A chronology of the above cases indicates that the NPA was already compromised long before Zuma assumed the presidency. As a prologue and a taste of things to come, a motion of no confidence was tabled during Zuma’s first appearance in parliament. This was followed by seven others, all of them easily defeated. These motions became useful platforms to insult Zuma.
A careful reading of the public persecution and prosecution of Zuma also revealed the ugly side of South Africa’s democracy. Zuma may have been on trial, but society represented by the media, civil society and judiciary was also on trial. Constitutional principles and check and balances that we swear by were dispensed with in the frenzy to get rid of Zuma. The obsession with Zuma stands in glaring contrast with how some in the judiciary and the media have treated reported malfeasance of the banks, construction companies, bread cartels, rating agencies. The cost of these malfeasance runs into billions of rands but this has not led to strident calls for prosecution.
But nothing exposed the hypocrisy of the so-called guardians of our democracy than the drama that accompanied the appointment of Chief Justice Mogoeng Mogoeng. Mogoeng Mogoeng was presented as a skunk of the judiciary. An assortment of nongovernmental organizations including the Sonke Gender Justice Network (“Sonke”), the Lesbian and Gay Equality Project (“the Equality Project”) and the Treatment Action Campaign (TAC), National Democratic Lawyers, and the Congress of South African Trade Unions opposed his appointment. Some of these organizations were to later reject calls for Mogoeng’s impeachment.
Not to be outdone, some academics joined the fray. Richard Calland of UCT went as far as to pen an opinion piece titled “Chief Justice who doesn’t write appointed by a president who doesn’t read”. Cartoonists had a field day with one labelling him Moegoe Moegoe. The Eastern Cape Bar Council, the Johannesburg Bar Council and the Cape Bar Council led the charge arguing that Mogoeng lacked the “requisite experience for appointment to the position of Chief Justice”.
However, facts painted a different picture. Prior to his appointment Justice Mogoeng had served as Judge President of the North West, as a judge of the Labour Appeal Court and finally a judge of the Constitutional Court. Regarding experience Mogoeng pointed out that there were the “only two judges on the Constitutional Court who have had a longer period of judicial service than me are Judges Froneman and Cameron. Apart from this I have been a Judge President for seven years, whereas none of my other colleagues at the Constitutional Court has been permanently appointed to lead a Division, small or big.”
All these facts were inconvenient truths for Mogoeng’s detractors. He was guilty of the crime of association. He was guilty of being Zuma’s appointee. The most revealing charge against Mogoeng relates to a matter of conflict of interest. Mogoeng was criticized for having failed to recuse himself when his wife appeared before him and other judges in an appeal case.

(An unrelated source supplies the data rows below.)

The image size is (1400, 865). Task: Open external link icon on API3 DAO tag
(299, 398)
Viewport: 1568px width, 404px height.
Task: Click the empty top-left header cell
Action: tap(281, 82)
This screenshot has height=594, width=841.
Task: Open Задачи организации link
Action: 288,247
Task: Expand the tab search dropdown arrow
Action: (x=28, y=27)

But as Mogoeng pointed out, his detractors found nothing amiss about Advocate Matthew Chaskalson appearing “32 times before his father (who at the time was Chief Justice of the Concourt). Harms DP’s son appeared before him at least twice in the SCA, Wim Trengove SC appeared at least once before his father when his father was an Acting Judge of the Constitutional Court, and my colleague Justice Yacoob’s daughter appeared in the Constitutional Court at least twice while her father was a member of the panel. Judges have also sat in cases involving their colleagues.”
Mogoeng argued further that if concern is reasonably raised of possible bias regarding Judge-spouse relations “the same must apply to a son or a daughter under similar circumstances.” In his defense Mogoeng pointed out that the “decision to sit only on appeals was taken after extensive discussions within my Division and I followed that decision. On reflection and in the light of the more recent decisions mentioned above, it may well be that I should not have sat in the case.”
The self-proclaimed guarantors of our democracy in the media and civil society had been silent when the above egregious forms of conflict of interests were being routinely perpetrated. Of particular relevance is the fact that the Pretoria High Court had prevented President Zuma from appointing a judge to preside over a commission of inquiry citing conflict of interest. Yet the very same judges have remained silent when their own colleagues can arguably be accused of the same. These judges are effectively saying that they are immune to biases that afflict the general public. But nothing could be further from the truth.
Moving forward, the renewal that is routinely bandied around must begin with societal self-introspection. This includes razor sharp critique of the media, the judiciary and the so-called civil society.
Sipho Seepe is an academic and a political analyst.